A study led by Stanford University shows that in contract law reasoning tasks, law professors are more likely to choose AI-generated answers than versions written by their peers. The research team believes this demonstrates that large language models, in certain specialized scenarios, are already approaching common evaluation standards in the legal field.
Nearly 3,000 blind test comparisons
The study invited 16 professors from 14 law schools in the United States to participate in creating the questions, including Stanford, Yale, New York University, University of Chicago, Georgetown University, UCLA, and the University of Virginia. The 40 questions covered contract law principles, case law, hypothetical questions, and policy discussions.
In 2,918 blind tests, reviewing professors were required to choose between two anonymous responses that they would prefer to give to their students. The results showed that Google's Gemini 2.5 Pro outperformed human responses by 75.92%, while NotebookLM had a win rate of 74.75%.

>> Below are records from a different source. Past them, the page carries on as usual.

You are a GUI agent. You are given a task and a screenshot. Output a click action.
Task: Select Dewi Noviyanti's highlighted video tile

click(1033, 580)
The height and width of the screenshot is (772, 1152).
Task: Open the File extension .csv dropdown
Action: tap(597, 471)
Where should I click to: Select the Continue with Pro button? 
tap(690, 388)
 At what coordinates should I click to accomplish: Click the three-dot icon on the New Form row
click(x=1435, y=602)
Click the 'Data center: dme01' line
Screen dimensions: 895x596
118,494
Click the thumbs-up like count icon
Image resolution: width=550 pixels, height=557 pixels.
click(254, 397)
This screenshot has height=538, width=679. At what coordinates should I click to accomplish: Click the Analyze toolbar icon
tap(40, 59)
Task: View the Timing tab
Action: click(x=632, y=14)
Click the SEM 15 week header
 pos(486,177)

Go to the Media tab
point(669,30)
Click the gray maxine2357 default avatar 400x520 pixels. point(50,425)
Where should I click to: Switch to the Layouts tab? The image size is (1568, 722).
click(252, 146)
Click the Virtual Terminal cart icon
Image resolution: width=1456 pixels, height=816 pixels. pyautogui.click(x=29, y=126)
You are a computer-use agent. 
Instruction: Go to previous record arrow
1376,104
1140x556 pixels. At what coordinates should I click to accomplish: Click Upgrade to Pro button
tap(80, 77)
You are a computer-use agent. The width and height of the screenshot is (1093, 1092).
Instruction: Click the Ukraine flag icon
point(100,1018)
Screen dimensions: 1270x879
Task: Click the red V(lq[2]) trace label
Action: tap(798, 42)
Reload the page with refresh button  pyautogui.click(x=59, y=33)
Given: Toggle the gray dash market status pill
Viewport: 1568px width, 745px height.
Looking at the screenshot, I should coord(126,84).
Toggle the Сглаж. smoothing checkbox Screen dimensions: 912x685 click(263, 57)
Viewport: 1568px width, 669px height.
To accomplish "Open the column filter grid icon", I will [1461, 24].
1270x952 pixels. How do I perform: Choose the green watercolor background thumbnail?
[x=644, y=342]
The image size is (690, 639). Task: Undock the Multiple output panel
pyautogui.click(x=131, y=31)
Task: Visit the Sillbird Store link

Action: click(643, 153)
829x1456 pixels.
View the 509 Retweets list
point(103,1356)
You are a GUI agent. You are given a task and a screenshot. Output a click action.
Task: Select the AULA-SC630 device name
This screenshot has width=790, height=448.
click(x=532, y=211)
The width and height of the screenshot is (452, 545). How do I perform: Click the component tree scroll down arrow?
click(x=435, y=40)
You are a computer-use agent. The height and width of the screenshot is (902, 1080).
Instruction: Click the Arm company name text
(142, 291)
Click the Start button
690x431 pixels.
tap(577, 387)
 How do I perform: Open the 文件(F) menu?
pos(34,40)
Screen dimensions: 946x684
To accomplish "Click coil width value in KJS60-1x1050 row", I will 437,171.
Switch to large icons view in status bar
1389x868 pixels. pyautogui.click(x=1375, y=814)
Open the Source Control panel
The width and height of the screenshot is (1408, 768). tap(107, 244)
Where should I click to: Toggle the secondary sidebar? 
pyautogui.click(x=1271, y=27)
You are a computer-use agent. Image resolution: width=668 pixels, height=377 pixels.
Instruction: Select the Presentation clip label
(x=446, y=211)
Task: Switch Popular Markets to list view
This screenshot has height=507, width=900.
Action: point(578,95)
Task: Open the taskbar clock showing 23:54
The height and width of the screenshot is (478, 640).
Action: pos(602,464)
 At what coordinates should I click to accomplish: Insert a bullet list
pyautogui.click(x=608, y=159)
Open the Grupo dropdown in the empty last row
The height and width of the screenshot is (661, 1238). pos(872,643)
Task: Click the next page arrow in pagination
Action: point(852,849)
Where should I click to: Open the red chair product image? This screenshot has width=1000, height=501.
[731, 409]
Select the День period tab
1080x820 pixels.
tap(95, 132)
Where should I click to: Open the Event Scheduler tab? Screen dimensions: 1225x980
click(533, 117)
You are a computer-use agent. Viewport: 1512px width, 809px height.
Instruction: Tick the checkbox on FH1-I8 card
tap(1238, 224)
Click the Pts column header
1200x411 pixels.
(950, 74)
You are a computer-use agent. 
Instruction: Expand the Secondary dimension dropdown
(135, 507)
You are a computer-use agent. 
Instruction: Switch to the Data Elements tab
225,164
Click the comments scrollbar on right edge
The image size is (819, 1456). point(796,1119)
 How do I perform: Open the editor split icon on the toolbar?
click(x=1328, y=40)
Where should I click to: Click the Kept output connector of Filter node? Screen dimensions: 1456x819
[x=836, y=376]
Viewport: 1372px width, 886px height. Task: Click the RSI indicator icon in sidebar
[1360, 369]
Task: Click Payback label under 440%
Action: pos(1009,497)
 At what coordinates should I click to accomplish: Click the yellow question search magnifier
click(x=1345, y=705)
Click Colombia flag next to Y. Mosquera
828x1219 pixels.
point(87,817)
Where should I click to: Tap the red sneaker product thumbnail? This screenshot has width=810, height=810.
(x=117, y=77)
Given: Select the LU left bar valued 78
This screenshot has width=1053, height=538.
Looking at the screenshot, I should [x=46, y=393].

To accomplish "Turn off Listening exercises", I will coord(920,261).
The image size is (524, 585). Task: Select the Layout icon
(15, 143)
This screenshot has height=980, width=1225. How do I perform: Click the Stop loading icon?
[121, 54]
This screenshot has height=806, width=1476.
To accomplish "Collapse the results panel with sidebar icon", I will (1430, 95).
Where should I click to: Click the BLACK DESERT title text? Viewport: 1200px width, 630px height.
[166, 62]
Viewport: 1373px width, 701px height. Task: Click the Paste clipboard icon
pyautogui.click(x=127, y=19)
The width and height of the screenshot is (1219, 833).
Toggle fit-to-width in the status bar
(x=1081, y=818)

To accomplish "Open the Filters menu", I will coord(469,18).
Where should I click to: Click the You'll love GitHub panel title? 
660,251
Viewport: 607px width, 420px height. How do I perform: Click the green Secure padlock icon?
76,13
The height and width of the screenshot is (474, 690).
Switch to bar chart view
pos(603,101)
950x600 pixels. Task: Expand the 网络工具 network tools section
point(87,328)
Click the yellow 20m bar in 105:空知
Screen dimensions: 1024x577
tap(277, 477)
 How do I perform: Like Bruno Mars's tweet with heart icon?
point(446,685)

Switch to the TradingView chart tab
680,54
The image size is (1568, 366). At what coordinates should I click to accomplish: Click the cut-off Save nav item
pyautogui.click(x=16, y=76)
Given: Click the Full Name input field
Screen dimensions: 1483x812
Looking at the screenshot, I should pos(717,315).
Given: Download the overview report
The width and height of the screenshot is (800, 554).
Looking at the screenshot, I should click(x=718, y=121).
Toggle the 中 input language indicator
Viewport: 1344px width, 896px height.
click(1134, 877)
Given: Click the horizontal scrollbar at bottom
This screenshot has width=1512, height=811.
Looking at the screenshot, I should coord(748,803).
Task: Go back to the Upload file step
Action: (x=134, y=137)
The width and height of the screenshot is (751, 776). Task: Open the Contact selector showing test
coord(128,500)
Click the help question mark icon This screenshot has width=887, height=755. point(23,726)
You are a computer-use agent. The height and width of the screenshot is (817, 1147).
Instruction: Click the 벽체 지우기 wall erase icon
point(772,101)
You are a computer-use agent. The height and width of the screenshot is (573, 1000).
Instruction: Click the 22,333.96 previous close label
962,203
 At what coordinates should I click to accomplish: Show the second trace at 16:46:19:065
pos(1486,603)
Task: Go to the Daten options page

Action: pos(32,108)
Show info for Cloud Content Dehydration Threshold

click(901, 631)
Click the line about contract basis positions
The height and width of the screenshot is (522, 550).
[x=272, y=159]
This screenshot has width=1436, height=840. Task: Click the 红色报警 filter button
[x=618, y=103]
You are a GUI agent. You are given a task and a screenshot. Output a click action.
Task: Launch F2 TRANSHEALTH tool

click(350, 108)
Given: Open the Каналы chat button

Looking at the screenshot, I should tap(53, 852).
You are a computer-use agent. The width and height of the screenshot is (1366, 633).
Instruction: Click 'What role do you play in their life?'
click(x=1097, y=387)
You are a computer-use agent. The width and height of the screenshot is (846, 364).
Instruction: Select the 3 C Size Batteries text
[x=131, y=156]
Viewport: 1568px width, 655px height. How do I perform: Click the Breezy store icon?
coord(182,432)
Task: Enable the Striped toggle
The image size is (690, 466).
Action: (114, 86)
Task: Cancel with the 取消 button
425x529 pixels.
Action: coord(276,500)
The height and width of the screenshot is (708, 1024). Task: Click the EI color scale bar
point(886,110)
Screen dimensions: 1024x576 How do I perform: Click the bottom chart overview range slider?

Dominant in multiple question types
The study found that AI outperformed human answers across multiple question types, including memorization-based questions involving case law, legal provisions, and legal principles, as well as hypothetical analysis and policy discussions. Researchers also examined whether professors' judgments were merely a matter of personal preference, finding a higher level of consistency than randomness.
To rule out the possibility that it was merely a matter of more formal writing style, the team further analyzed characteristics such as answer length, structure, level of reasoning, legal basis, tone, clarity, and pedagogical support. The study concludes that these superficial factors are insufficient to fully explain professors' preferences for AI answers.
Fewer harmful content tags
This study also compared the proportion of answers marked as harmful. Gemini's proportion was 3.41%, NotebookLM's was 3.64%, and human answers' was 12.06%. In another set of additional model comparisons, Anthropic's Claude Opus 4.7 ranked first, followed by OpenAI's ChatGPT 5.4.
However, the study also suggests that this test did not measure whether the answers aligned with each professor's individual teaching preferences. Therefore, while AI answers may be generally acceptable, they may not precisely match the teaching style of a particular teacher.
The legal industry is still weighing the pace of adoption.
This research comes as courts, law firms, and law schools are still debating how AI should be integrated into legal workflows. Supporters argue that AI can improve the efficiency of legal services and will become one of the fundamental tools for future legal roles.
However, the legal industry remains wary of the potential for AI illusions. The report mentions that in April of this year, the law firm Sullivan & Cromwell admitted in a U.S. bankruptcy court that one of its documents contained AI-generated false quotations.